推しエコノミーに対する批判として『他人の人生を応援するなら自分の人生を応援しろ』というものがある。他人の人生を応援することで、自分の人生を頑張っている気持ちになれるといったメカニズムを投影と呼ぶ。確かに投影は、一見何の生産性もないように思えるが、凡人にとっては一番夢に近づいている状態を疑似体験できる機会なのである。一般人は日常生活においてドーパミンが放出されることが少なく、興奮状態を味わうことができない。故に、養殖された感動であっても、摂取しないよりは幾分かマシなのである。食物連鎖を生きる人間以外の全ての野生動物にとって、意欲がないということは死を意味する。その為に、ドーパミンを始めとする興奮を司るホルモンが存在する。ホルモンのサポーターが機能不全に陥ると大抵の場合、数日で死んでしまう。意欲なく生きることが可能なホモサピエンスという生き物の特殊性がうつ病を作り出している。他人の人生で興奮できているうちはうつ病にもならない。しかし、それは生物としてのセカンドベストであって、本当は天然の興奮を味わうことの方が健康に良い。何故なら、ホモサピエンスは本来的には自身の興奮と意欲を求めており、対症療法としての推し活でお茶を濁しているからである。もし、貴方が誰かに応援されていたとしても、本質的には『他人の人生には誰も興味がない』ので、応援の基本は、あらゆる下心で構成された欺瞞のカモフラージュした表現であると考えた方が良い。もちろん、友達や恋人を応援するという社会性に基づいた応援も存在するが、それでも自分以上に他人を応援することはできない。表現者とファンの関係は、能動性の搾取によって成り立つ加害行為であり、ファンはいじめられっ子に近い。冒頭で述べた『他人の人生を応援するなら自分の人生を応援しろ』という指摘は、『自分がいじめられるくらいなら、他人をいじめろ』という言葉に置換できる。これは典型的なメリトクラシー側の言い分で、それができれば苦労はない。このような発言をするなら、お前がいじめっ子と戦うのが大前提ではないか。私は自分の才能を信じているが、社会的評価は未だ得ていない。そんな私が、いじめっ子を批判したり批評したりすることで、いじめられっ子は脳内でパニックを起こすだろう。『なぜ、僕と同じか少し上くらい(そう見えるだけ)の陽キャ哲学普及協会が、月ノ美兎や兎田ぺこらと同格に戦えるんだ!?』となる。権力に迎合する人間を減らすには権力を破壊するしかない。

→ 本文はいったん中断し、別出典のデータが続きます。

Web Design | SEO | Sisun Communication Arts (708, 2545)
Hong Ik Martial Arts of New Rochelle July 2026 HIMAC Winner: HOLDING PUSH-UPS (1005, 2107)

逆に自分が猫的な存在としてインターネットで権力側に回りたいのならば、直接的な繋がりのない他人同士が興味や関心で繋がっているという幻想を捨てるべきだ。詐欺師はコールドリーディングを多用する。なぜなら、人は自身の実存を何より愛しており、それを言い当てた他者に対して心を許してしまいやすいからである。マーケティングなしで、自分の人生が親しくもない誰かに監視されている、もしくは興味を持たれているという自意識過剰性こそ、インターネットメンヘラ芸人たちが克服するべき課題なのである。メンヘラはコミュニティ支配はおろか、友達すらまともに作れない。当然、アイドルになることもできない。そのことについては、ぼっち系YouTuberモザイクのチャンネルで対談したのでそちらを視聴いただきたい。何れにせよ、同業者に批評や批判をされることの方が、自己愛性の強い凡人たちの応援のターゲットにされるよりは幾分かよいのではないだろうか。

誤読&誤配について

私事にはなるが、以前に天才高校生思想家の稲葉君の著書である『コミュニティ支配論』を書評したことがある。彼にとっては、私の批評には解釈的な誤読があったらしくかなり憤慨していた。書評動画を消すようにとまで伝えてきた程である。自分の伝えたかった自分像が他人に100パーセント伝わるということはあり得ない。人間はテレパシーを使うことができない以上、言葉や文章を通して伝えられた主張や意見には、必ず受け手側のバイアスが含まれる。伝わる人間が多ければ多いほど、多くの人間に誤読されることになるだろう。それを恐れているからこそ、稲葉君は自身の動画やXのポストを簡単に削除する。誤配する、もしくは誤読されることの喜びが分かっていないのだ。常に格好良く解釈されたいのならば、空想の人物を主人公にしたライトノベルを書けばよい。我々はクリエーター側の人間なのだから、評価は他人に任せて、後は自分の信じるアートするだけだ。これが肌感覚レベルで通じればよいのだが、そう簡単にはいかないのも分かっている。なので、彼ら彼女らのメンヘラ行動を見るたびに、同じ主張を繰り返すつもりだ。思想の単純接触効果を信じて待つとしよう。